• **PROBLEM REQUIREMENTS**
Of the lines listed below, return exactly those that run from the line containing "Hızlı Erişim (44, 961)" through the line containing "Yasal Sözleşmeler", both included.

• **EXERCISE MATERIALS**
______

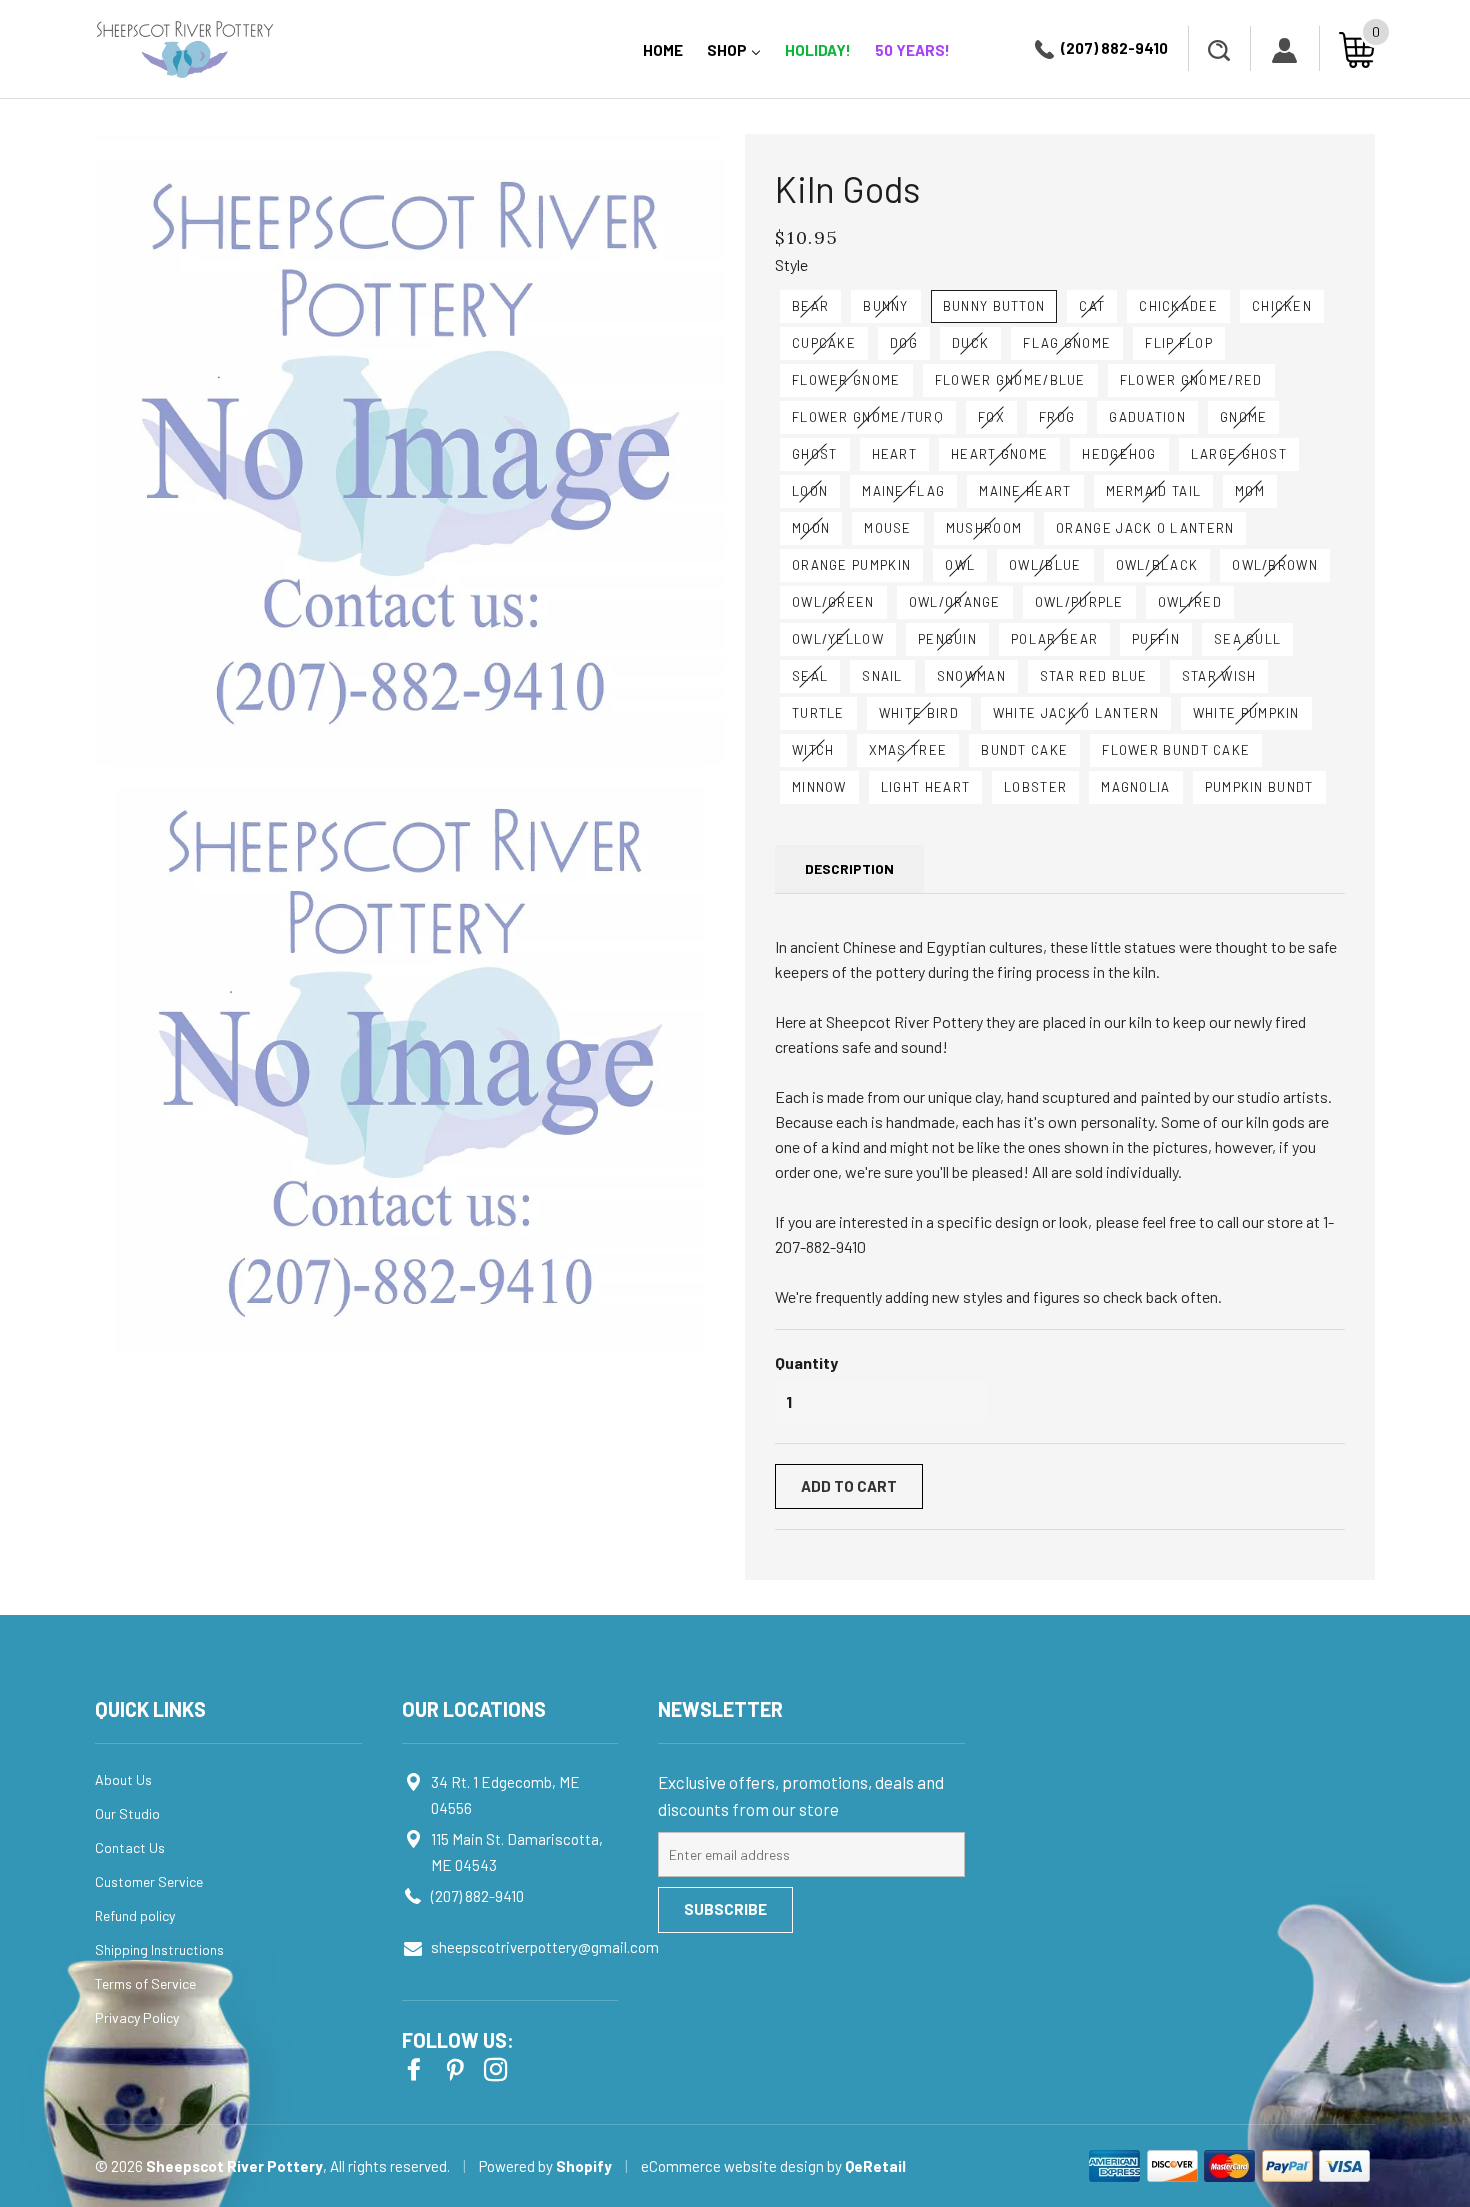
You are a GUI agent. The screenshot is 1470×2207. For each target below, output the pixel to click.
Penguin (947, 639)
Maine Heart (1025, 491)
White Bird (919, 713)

______

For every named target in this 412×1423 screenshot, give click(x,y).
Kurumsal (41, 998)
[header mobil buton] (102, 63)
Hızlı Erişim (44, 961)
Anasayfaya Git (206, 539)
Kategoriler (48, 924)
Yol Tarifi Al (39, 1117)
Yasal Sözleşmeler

______

• **SOLUTION**
Hızlı Erişim (44, 961)
Anasayfaya Git (206, 539)
Kategoriler (48, 924)
Yol Tarifi Al (39, 1117)
Yasal Sözleşmeler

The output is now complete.